State of the art ceramic machining can produce walls of approximately 0.5-0.7 mm thickness. For implants whose length, width, and height dimensions are typically ones of millimeters, this can represent a significant reduction in available internal volume for components such as antennas.
Hermetic enclosures known in the art, particularly those made of ceramic and/or glass materials, do not lend themselves to efficient use of limited space. Non-metal hermetic enclosures known in the art are typically manufactured via planar processing technology, such as low temperature cofired ceramic processes, laser machining, ultrasonic machining, Electronic Discharge Machining (EDM), or Micro Electro Mechanical Systems (MEMS) fabrication techniques. These techniques are capable of processing ceramics and glasses with tight control of feature resolution. However, sidewalls of an implant package made with these techniques often require use of a dicing saw or laser to separate the implant package from the remaining substrate. Due to manufacturing constraints and the need for mechanical strength, implant package sidewalls made by these methods are typically 0.3 mm-0.5 mm thick. Alternative manufacturing approaches, such as the molding or machining of ceramic, are typically limited to minimum sidewalls of 0.5-0.7 mm thick.
An example of a prior art hermetic implant package 10 is shown in FIG. 1. The implant package 10 includes thick sidewalls 12 that limit the space available for the internal components, in this case implant antenna 14. For example, an implant package of width 4 mm that has sidewalls 0.5 mm thick only has a maximum of 3 mm of width available for an implant antenna. FIG. 1 shows an antenna 14 that is placed into the implant package from an opening at the top of the package. To complete the implant package, a top layer 16 is connected or bonded to the implant package and sealed as shown in FIG. 2A. For pressure-sensing implant packages known in the art, the top layer is typically either a capacitive pressure sensor itself, a thin membrane that is directly part of a sensing electronic circuit, or a thin membrane that communicates pressure from the environment to the inside of the implant package via an incompressible liquid or gel.
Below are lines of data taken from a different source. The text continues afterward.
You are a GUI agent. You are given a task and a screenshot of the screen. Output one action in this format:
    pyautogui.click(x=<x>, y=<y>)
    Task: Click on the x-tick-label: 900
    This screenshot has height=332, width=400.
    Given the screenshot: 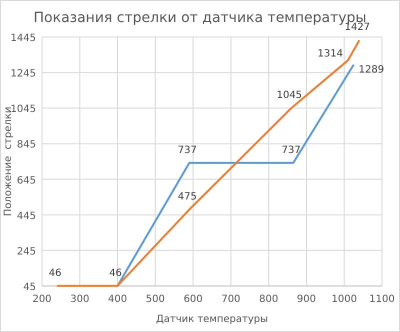 What is the action you would take?
    pyautogui.click(x=306, y=300)
    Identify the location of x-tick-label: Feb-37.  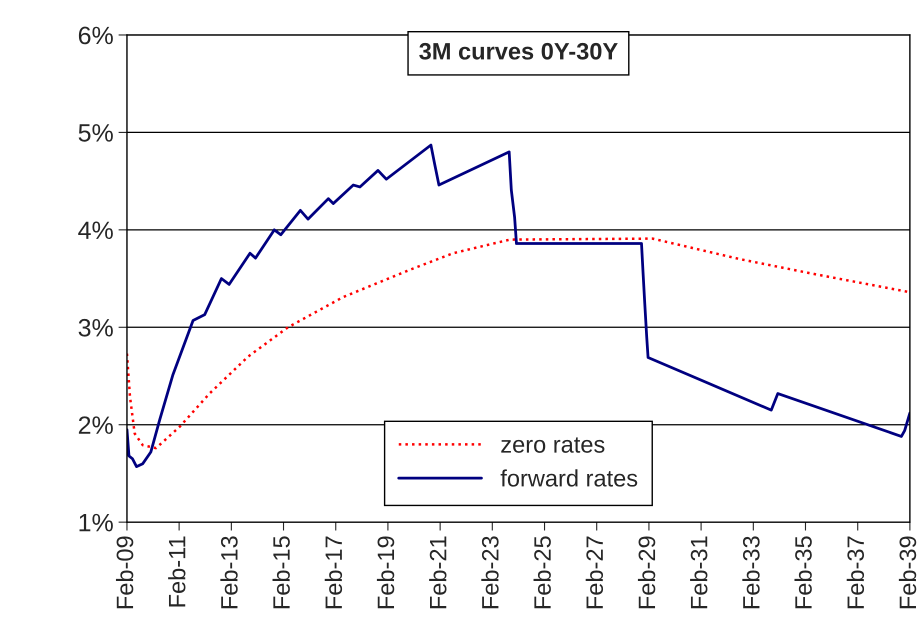
(855, 572).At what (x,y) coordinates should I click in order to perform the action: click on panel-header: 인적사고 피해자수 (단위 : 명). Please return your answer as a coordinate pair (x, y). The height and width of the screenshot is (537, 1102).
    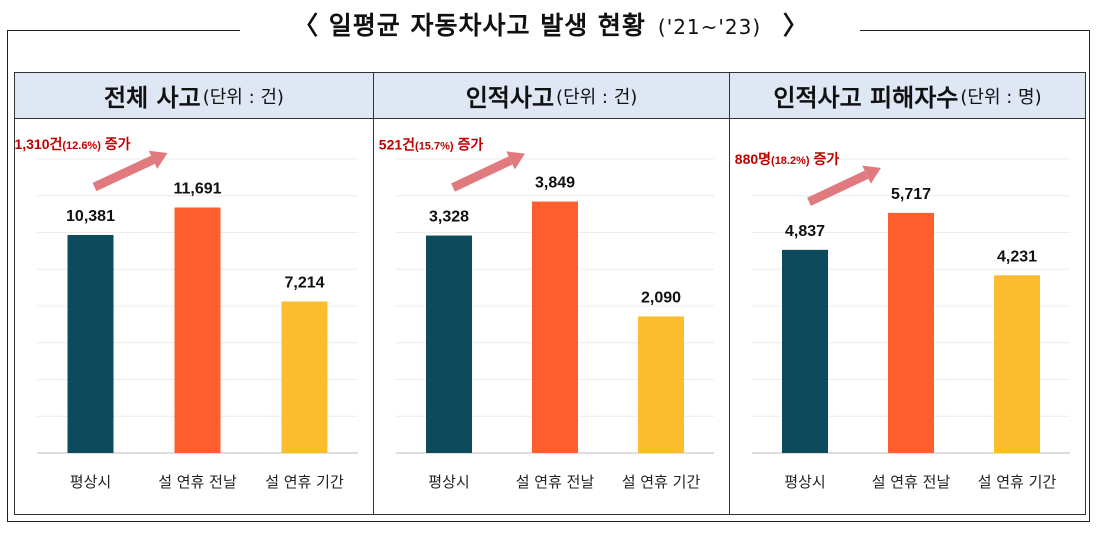
    Looking at the image, I should click on (908, 96).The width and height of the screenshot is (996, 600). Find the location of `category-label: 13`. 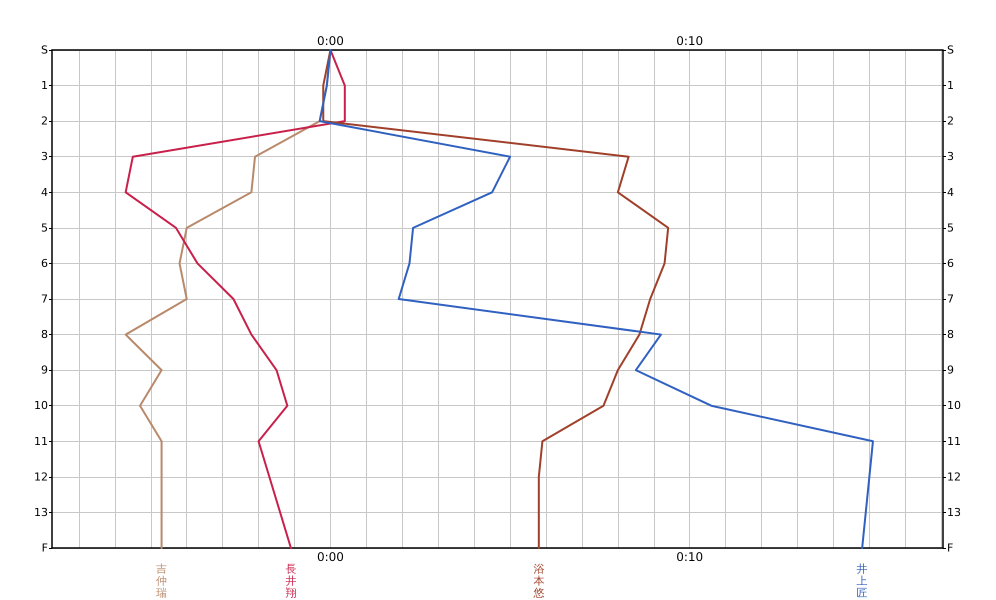

category-label: 13 is located at coordinates (954, 512). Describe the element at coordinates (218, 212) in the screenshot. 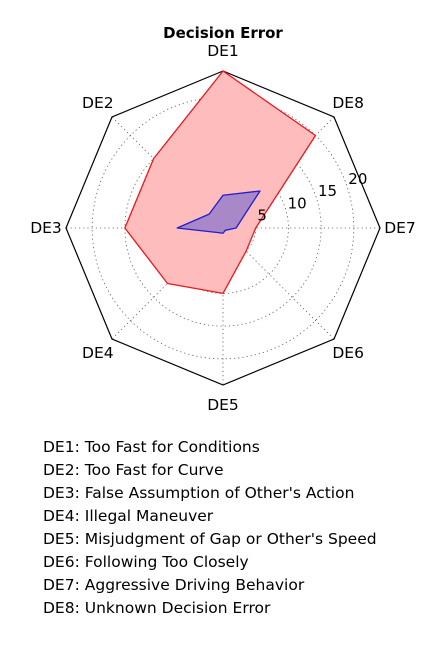

I see `series-2-area` at that location.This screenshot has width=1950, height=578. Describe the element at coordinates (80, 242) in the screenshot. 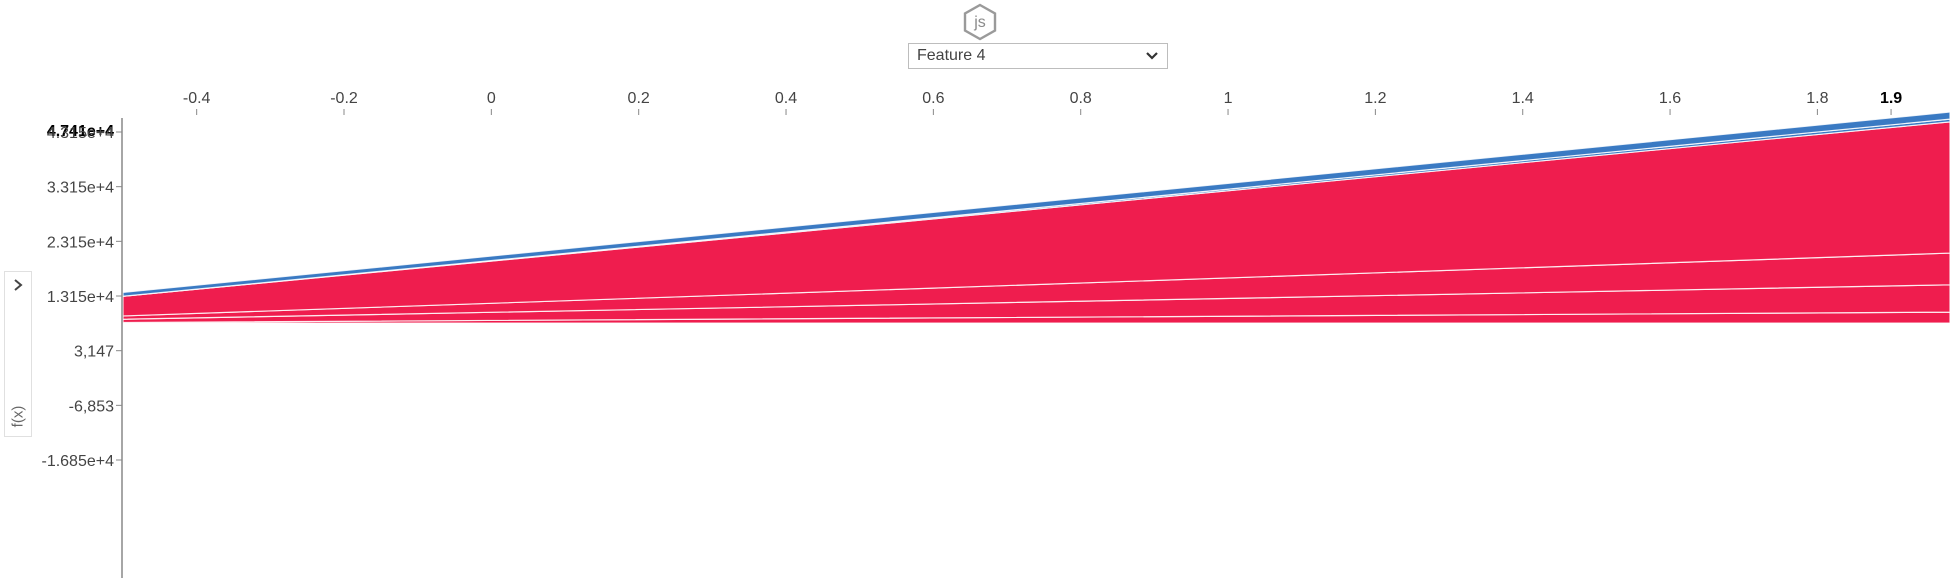

I see `y-tick-label-3: 2.315e+4` at that location.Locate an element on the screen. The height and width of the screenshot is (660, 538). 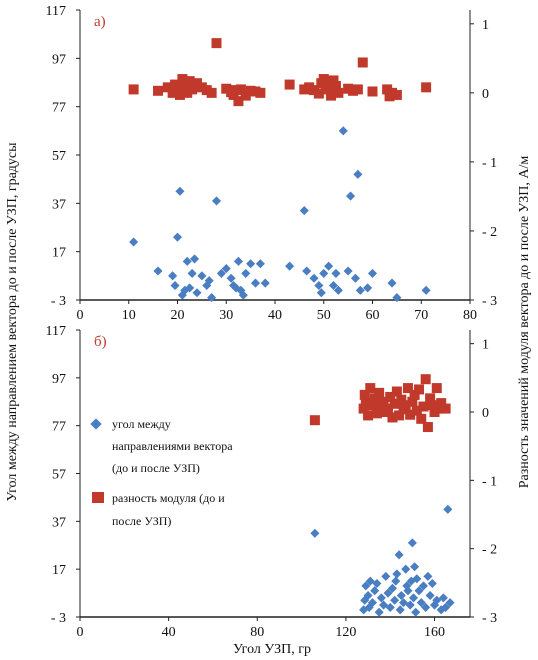
x-tick-label: 70 is located at coordinates (421, 316).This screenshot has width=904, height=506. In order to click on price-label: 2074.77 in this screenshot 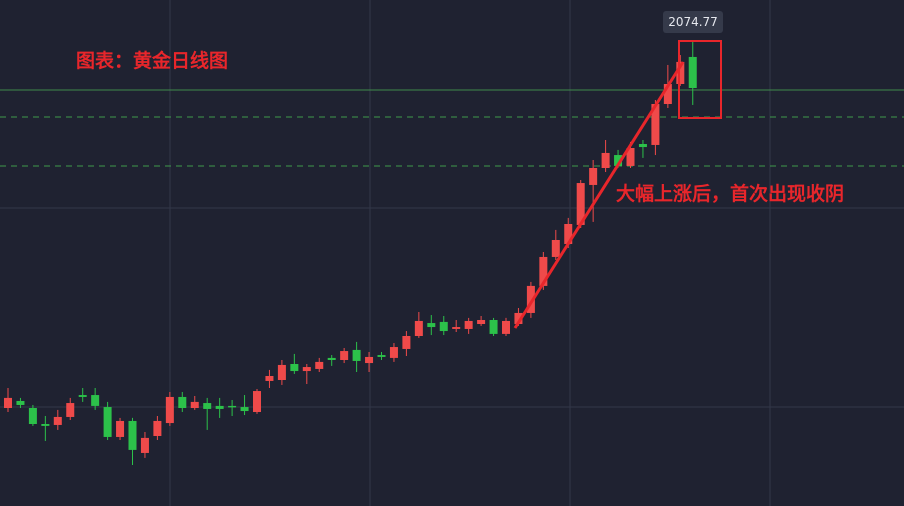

Manufacturing techniques known in the art are capable of routinely processing membranes to thicknesses of 0.025-0.1 mm. Many variations of the FIG. 1-2 architecture exist in the prior art, including the method of etching a cavity in half of a housing to create the thin wall on top of the coil, and then bonding the two housing halves vertically. This is depicted in the sketch of FIG. 2B, where the upper housing half 999 has a cavity etched into it to create the thin membrane.
Other prior art exemplifies wireless implant architectures of the type shown in FIG. 1 and FIG. 2, where the thin pressure sensitive membrane is in a plane that is perpendicular to the coil's axis. U.S. Pat. No. 7,574,792 (O'Brien), U.S. Pat. No. 6,939,299 (Petersen), and U.S. Pat. No. 4,026,276 (Chubbuck) all teach implantable pressure sensors with coil antennas, and hermetic housings with at least one deformable pressure-sensitive wall. In all these cases, the pressure-sensitive walls of the housings are perpendicular to the coil axis, and the walls located outside the coil perimeter are rigid, structural, and relatively thick. In these architectures, total coil area is limited by the need for a relatively thick structural wall outside the coil perimeter.
To improve implantable wireless sensors, it is desirable to have a hermetic enclosure with thin walls outside the coil antenna perimeter, thus maximizing the internal dimension that most constrains antenna size.